I first tuned into it in grade school. I was an obedient, peaceful child with no interest in being the alpha male. So why so often did I get singled out by boys wanting to fight? At first adults I asked about it suggested that it might be because I always was the tallest person in the class. Perhaps that made me the target for boys wanting to prove themselves. But over the years I finally noticed a pattern. These things happened after I had made people laugh.
For a long time I wasn’t aware that I made people laugh more than others did, but others were aware of it. With a group of boys on the playground during recess I’d be one of the more silent ones as the bullies and braggarts ran things. Then I’d mutter an aside that would send the group rolling in laughter. Eventually, I figured out that the one who did not laugh would be the one who would pick a fight with me later. Unfortunately, it is something boys don’t grow out of.
Like when I got to be an adult and was standing in the isle at the Cincinnati Playhouse in the Park during intermission when a woman I knew stopped to say Hi. During the three minutes that we spoke she laughed more than she talked. When she turned to walk back to her seat her date did not follow immediately. Instead, he stepped into my space glaring, with nostrils literally flaring, gritting his teeth, clenching his fists, all the clichés, as he was a cliché by this point in my life, making sure that I understood that he was the alpha male. I’d been through this enough times to know that it was because I had made his girlfriend laugh. Maybe he never had been able to do that. I don’t know.
Like when I was at my sister’s for dinner and her brother-in-law had brought a new date. Late in the meal I said something funny. Apparently I had said a lot of things that were funny that evening, because someone said that I really should find someplace where I could be funny for a living. The new date of the brother-in-law agreed saying, “Yeah. Like maybe in my apartment.” The mood in the room changed abruptly.

(Stored data entries)
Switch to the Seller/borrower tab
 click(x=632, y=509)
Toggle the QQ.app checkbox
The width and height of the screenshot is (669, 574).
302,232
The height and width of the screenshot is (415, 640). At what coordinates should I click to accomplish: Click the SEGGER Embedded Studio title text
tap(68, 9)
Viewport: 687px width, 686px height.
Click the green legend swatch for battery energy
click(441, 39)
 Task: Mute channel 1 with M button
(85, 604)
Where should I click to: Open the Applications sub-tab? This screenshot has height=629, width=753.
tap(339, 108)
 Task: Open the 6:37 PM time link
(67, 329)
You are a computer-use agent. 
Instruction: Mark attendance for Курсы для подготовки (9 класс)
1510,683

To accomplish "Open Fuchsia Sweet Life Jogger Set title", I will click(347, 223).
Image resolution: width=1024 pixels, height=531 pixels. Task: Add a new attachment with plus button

**Assignment 1:** Do these statements agree with the essay about making people laugh? For each, answer yes or no and quote the deciding words. (a) As a child, the narrator wanted to be the alpha male. (b) The encounter at the Cincinnati Playhouse in the Park took place during intermission. (c) The narrator and the woman at the theater spoke for about ten minutes.
**Assignment 2:** Update the stretch of the essay about making people laugh from "For a long time" through "grow out of.", replacing "playground" with "schoolyard".
**Assignment 3:** Can you carry the essay about making people laugh further, starting after its last sentence?

**Exercise answer 1:**
(a) No: "with no interest in being the alpha male"
(b) Yes: "during intermission"
(c) No: "During the three minutes that we spoke"

**Exercise answer 2:**
For a long time I wasn’t aware that I made people laugh more than others did, but others were aware of it. With a group of boys on the schoolyard during recess I’d be one of the more silent ones as the bullies and braggarts ran things. Then I’d mutter an aside that would send the group rolling in laughter. Eventually, I figured out that the one who did not laugh would be the one who would pick a fight with me later. Unfortunately, it is something boys don’t grow out of.

**Exercise answer 3:**
My sister’s brother-in-law and I had been semi-friends until then, but after that moment he would spend the rest of our lives treating me as though I could not possibly be of enough consequence to warrant his even acknowledging my presence. Like decades later at his father’s funeral when I complimented him by saying that he gave a nice eulogy. He looked down, turned his back to me, and walked away without saying a word. Frankly, it was a self-inflating eulogy. I only had been trying to be polite. But making someone’s girlfriend or wife laugh can have permanent consequences.
Enough people had said to me that I should find a way to get paid for being funny that one time I let someone drag me to where I could look into that. There was a comedian an hour away with a regular gig in a comedy club. He needed material. Every week he gathered would-be comedians to sit in a circle on the floor to brainstorm material. To entice people to come he offered lessons and opportunities to get on stage. A guy who owed me a favor thought that this would be the favor he owed me – taking me there.
We sat on the floor in a circle following the comedian’s lead. One of the things he had us do was to take turns coming up with a word or phrase that would be funny at a specific point in his routine. The person to your right would offer a suggestion. Then you would. Then the person to your left would.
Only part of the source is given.